CBT Shows Small, Significant Benefit for Chronic Pain Patients

By Anne Harding

September 09, 2020

NEW YORK (Reuters Health) - Cognitive behavioral therapy (CBT) has small beneficial effects for reducing pain, disability and distress in patients with chronic non-headache, non-cancer pain, according to a new Cochrane review of psychological therapies.

While the evidence base for CBT was solid, given the low quality of evidence for behavioral therapy (BT) and acceptance and commitment therapy (ACT), "we are very uncertain about benefits or lack of benefits of these treatments for adults with chronic pain," Dr. Amanda Williams of University College London and her colleagues write in the Cochrane Database of Systematic Reviews.

Chronic pain lasting for more than three months is difficult to treat, they note, and can lead to patients becoming disabled, socially isolated, anxious and depressed. To update a 2012 review, the authors analyzed 75 randomized controlled trials including 9,401 patients with fibromyalgia, chronic low-back pain, rheumatoid arthritis, mixed chronic pain and other conditions.
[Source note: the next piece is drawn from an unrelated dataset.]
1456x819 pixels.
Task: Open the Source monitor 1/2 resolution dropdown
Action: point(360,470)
Fifty-nine studies looked at CBT. Those comparing CBT with an active control found moderate-quality evidence of significant benefit for pain (standardized mean difference, -0.09) and disability (SMD, -0.12), and borderline-significant improvement in distress (SMD, -0.09).

Compared with treatment as usual (TAU), CBT significantly reduced pain (SMD, -0.22, moderate-quality evidence), disability (SMD, -0.32, low-quality evidence) and distress (SMD -0.34, moderate-quality evidence).
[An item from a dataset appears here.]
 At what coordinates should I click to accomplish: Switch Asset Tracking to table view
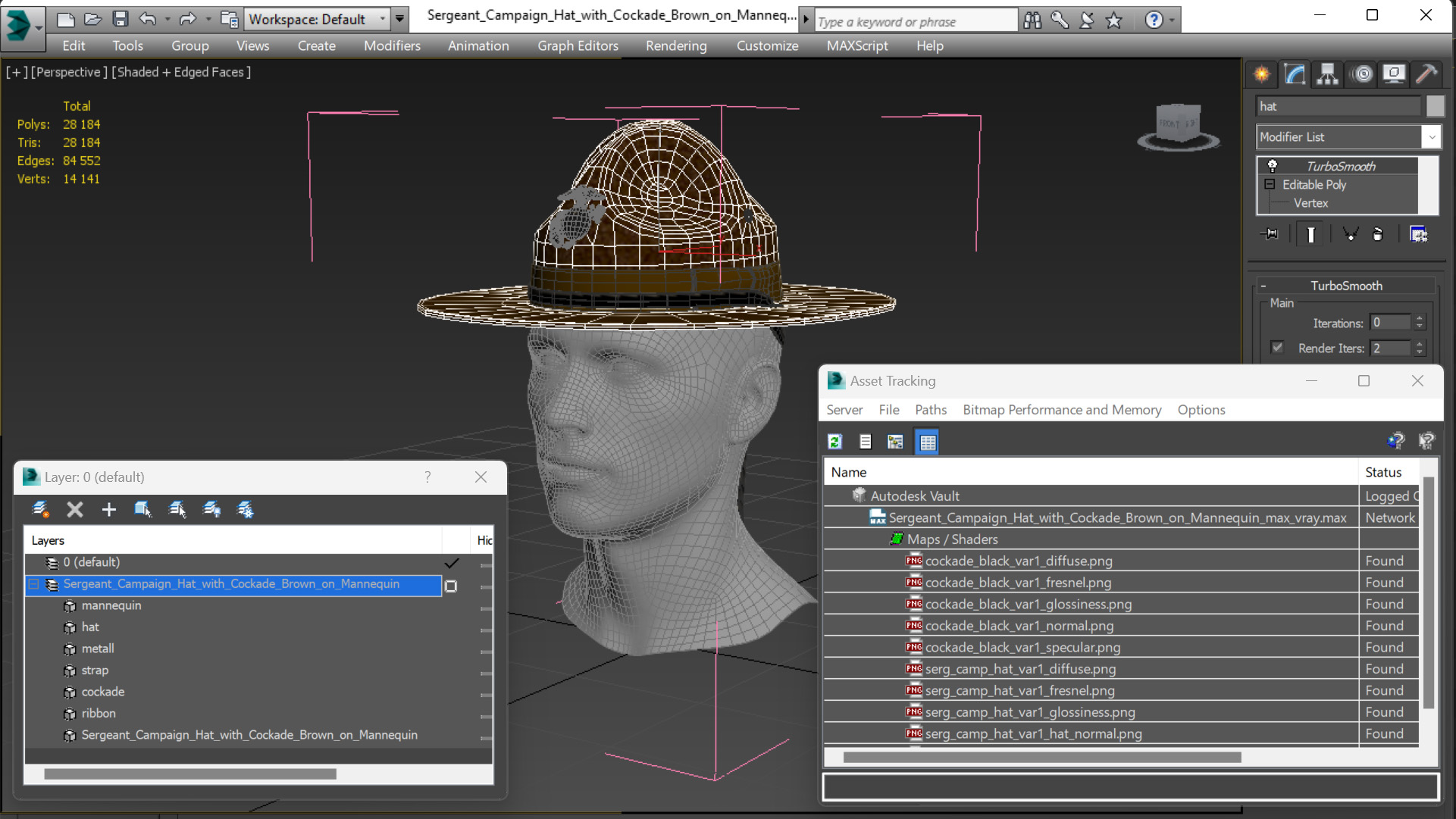(x=927, y=442)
The eight studies of BT included 647 participants, and found no evidence of benefit over active control or TAU. There were five studies of ACT, including 443 participants. ACT was not better than active control for pain, disability or distress at the end of treatment, although two studies found a large and significant benefit on disability (SMD, -2.56, very-low quality evidence) at follow-up.

Two studies of ACT versus TAU showed large benefits for pain (SMD, -0.83, very-low-quality evidence), but no significant change in disability or distress.
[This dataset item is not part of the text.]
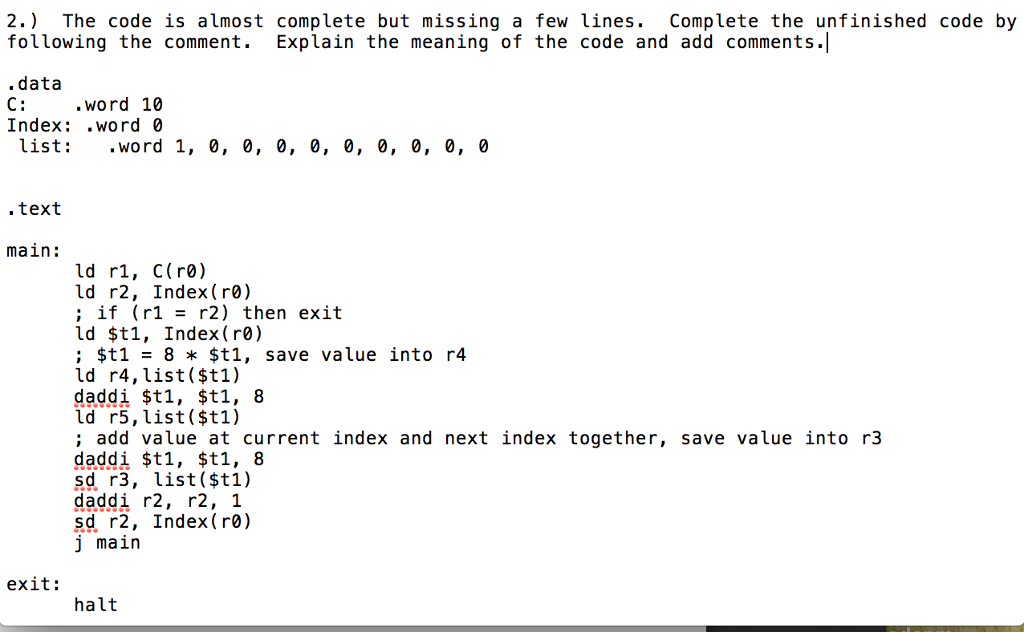
Task: Click the misspelled 'sd' before 'r3, list($t1)'
Action: pos(85,480)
For each of the three treatments studied, evidence for adverse events (AEs) was of very low quality, and recording and reporting of AEs was inadequate, the authors state.

"It feels like we've got enough trials to kind of know where we are," Dr. Williams told Reuters Health by phone. "We don't need to keep asking the same questions."

She said she and her colleagues were somewhat surprised to see the lack of benefit of ACT, given that there have been positive systematic reviews, "and lots of people are terribly keen on it."

She added: "If you read the papers carefully, their data is not as good as you would think from the abstract, there's a bit of a spin around this, and that shouldn't be deciding what patients get."

Investigators need to do a better job of paying attention to the potential adverse effects of psychological therapies, such as worsening depression and pain, Dr. Williams added.

"There's a risk of doing people harm, and psychologists don't think enough about it," she said. "We ought to be thinking much more carefully about dropouts, and I think there's somewhat of a tendency to see it as the patient's fault."